======== TEXT SHOWN

Ann Renker, assistant superintendent for the Sequim School District, is reigning her position at the end of October.
In a statement from the district, Renker is stepping down from the No. 2 administration role after “a family medical situation has prompted (her) to make this difficult decision.”
Renker joined the school district in 2015 as Interim Assistant Superintendent of Teaching and Learning before the position was renamed.
“I have enjoyed my work in Sequim and will leave a little of my heart here when I go,” Renker said in the statement.
“I simply know that I’ll need a lot of flexibility to provide assistance to my family when it’s needed, and you just can’t do this job justice unless you can be 100 percent dedicated and available when staff and students need you.”
Because of the timing of Renker’s announcement, the Sequim School Board is considering the possibility of filling the position on an interim basis, district officials said this week.
Sequim staff will look to Educational Service District 114 to provide educational services while Renker’s position remains open, district officials said this week.
Sequim schools superintendent Gary Neal said Renker will be missed.
“Ann helped bring our school district into compliance in a number of challenging areas, and she brought a fresh perspective that helped move our curricular program forward in important ways,” Neal said. “We are going to miss her wisdom and her innovation, but we are better as a system for having had her here while we did.”
Renker described herself as a “change agent” after years of changing the education culture on Clallam County’s West End for the better part of two decades. Prior to her Sequim position, she worked for 20 years working the Cape Flattery School District and spent a year working as a leadership coach with Washington state’s Office of Student and School Success.
In 1993, Renker joined the Cape Flattery School District as an ESL (English as a Second Language) teacher and bilingual coordinator, making sure students had opportunities to study Makah language and culture. She spent the next 20 years with the district, the last nine as secondary school principal for Neah Bay’s Markistum Middle School and Neah Bay High School that serve the Makah Indian Reservation.
For the 2014-2015 school year, Renker worked within a division of the Office of Superintendent of Public Instruction as a leadership coach, including some time working with some staff and administrators at Sequim Middle School.

================

*PROBLEMS TO WORK ON*
1. From the article about Ann Renker, extract the passage starting at "In a statement" and ending at "position was renamed.".
2. According to the article about Ann Renker, in what year did she join the Cape Flattery School District?
3. Translate this sentence from the article about Ann Renker into Spanish: "Sequim schools superintendent Gary Neal said Renker will be missed."

======== DATA TO EXAMINE

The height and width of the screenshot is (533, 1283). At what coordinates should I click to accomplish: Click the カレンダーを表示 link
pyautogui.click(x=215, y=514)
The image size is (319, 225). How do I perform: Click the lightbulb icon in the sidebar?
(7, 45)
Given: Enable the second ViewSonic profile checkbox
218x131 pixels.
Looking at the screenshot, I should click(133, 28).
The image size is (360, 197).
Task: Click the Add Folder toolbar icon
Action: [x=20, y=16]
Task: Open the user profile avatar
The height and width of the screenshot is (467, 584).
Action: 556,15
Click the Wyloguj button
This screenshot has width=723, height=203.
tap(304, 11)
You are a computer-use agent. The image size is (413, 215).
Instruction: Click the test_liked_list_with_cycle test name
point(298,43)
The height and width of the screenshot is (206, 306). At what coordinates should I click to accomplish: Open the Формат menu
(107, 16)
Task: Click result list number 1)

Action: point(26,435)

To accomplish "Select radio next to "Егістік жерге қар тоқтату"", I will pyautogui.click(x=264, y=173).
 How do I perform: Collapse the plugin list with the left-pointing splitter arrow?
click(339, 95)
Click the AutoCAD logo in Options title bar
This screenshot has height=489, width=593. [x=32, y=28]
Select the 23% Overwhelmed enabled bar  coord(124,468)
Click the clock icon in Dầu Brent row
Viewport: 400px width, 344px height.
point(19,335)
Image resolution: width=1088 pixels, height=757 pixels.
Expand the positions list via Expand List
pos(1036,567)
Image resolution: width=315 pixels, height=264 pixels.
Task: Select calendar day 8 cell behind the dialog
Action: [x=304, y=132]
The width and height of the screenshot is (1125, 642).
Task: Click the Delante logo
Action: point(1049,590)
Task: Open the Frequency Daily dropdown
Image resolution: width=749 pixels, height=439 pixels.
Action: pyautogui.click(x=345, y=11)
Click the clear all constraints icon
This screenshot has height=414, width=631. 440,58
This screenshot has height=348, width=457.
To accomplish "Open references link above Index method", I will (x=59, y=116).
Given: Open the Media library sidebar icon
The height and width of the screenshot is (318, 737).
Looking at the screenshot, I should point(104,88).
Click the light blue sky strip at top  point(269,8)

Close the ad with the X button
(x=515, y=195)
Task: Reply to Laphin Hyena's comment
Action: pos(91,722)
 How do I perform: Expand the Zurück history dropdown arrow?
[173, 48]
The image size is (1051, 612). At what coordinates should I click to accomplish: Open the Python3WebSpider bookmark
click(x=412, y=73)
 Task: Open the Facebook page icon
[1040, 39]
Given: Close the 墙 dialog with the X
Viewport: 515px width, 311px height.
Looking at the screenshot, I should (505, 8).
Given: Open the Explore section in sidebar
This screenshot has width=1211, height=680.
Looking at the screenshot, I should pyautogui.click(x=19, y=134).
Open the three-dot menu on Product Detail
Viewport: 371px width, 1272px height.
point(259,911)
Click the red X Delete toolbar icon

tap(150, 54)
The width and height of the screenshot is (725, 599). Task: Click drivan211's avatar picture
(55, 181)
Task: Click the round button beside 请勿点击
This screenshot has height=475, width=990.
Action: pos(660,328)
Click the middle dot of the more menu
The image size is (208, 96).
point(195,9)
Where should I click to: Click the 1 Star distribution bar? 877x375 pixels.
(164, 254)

================

*EXPECTED RESULTS*
1.
In a statement from the district, Renker is stepping down from the No. 2 administration role after “a family medical situation has prompted (her) to make this difficult decision.”
Renker joined the school district in 2015 as Interim Assistant Superintendent of Teaching and Learning before the position was renamed.

2. 1993.

3. El superintendente de las escuelas de Sequim, Gary Neal, dijo que se echará de menos a Renker.